EXERCICE COURT:
Indiquez l'année de fondation de l'École des Beaux-arts d'après le texte sur l'enseignement de l'architecture en France.

TEXTE:
Dossier réalisé par Juliette POMMIER Depuis 1968, en France,
l’enseignement de l’architecture a vécu plus d’une dizaine de réformes et de
multiples restructurations (décrets de 1968, 1969, 1971, 1972, 1973, 1974,
1978, 1984, 1997, 2005, 2018). Cette histoire est celle d’une tension entre
deux modèles pédagogiques, l’École des beaux-arts et l’Université, à la
recherche d’un modèle français pensé en résonance de plus en plus étroite avec
le système européen. |
Fondée en 1819, l’École des Beaux-arts était organisée autour du système des ateliers verticaux : les étudiants y faisaient toute leur scolarité auprès d’un « patron », depuis l’admission en première année jusqu’au Grand Prix de Rome. L’apprentissage du projet domine alors la formation, rythmée par les concours d’émulation, les esquisses en loge et les jurys à huis clos, les quelques cours magistraux d’histoire, de théorie et de construction et par le travail en agence. Formés au dessin et au « parti », à la hiérarchie du plan et des volumes, au goût et aux ordres classiques, les architectes « diplômés par le gouvernement » sont reconnus internationalement. Mais au rayonnement succède la sclérose : après la Seconde Guerre mondiale, la formation s’embourbe dans une approche historiciste qui n’a plus sa place dans la ville moderne.

DONNÉES FOURNIES:
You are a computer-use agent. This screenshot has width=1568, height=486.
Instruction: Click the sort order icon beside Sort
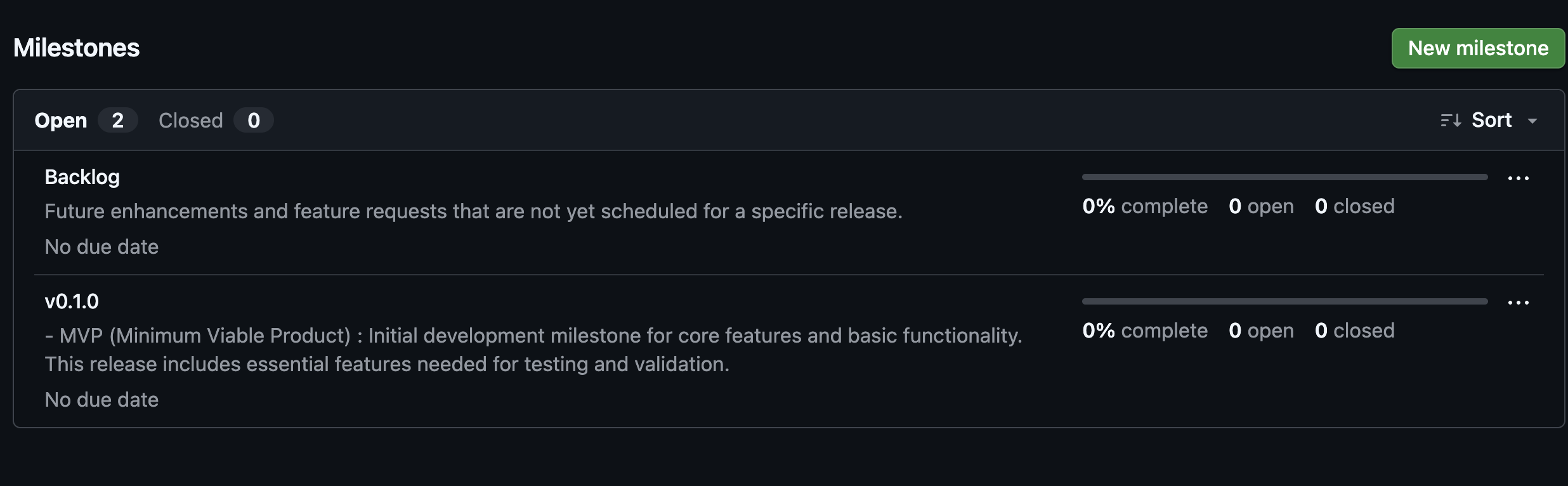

RÉPONSE RÉDIGÉE:
L'École des Beaux-arts a été fondée en 1819.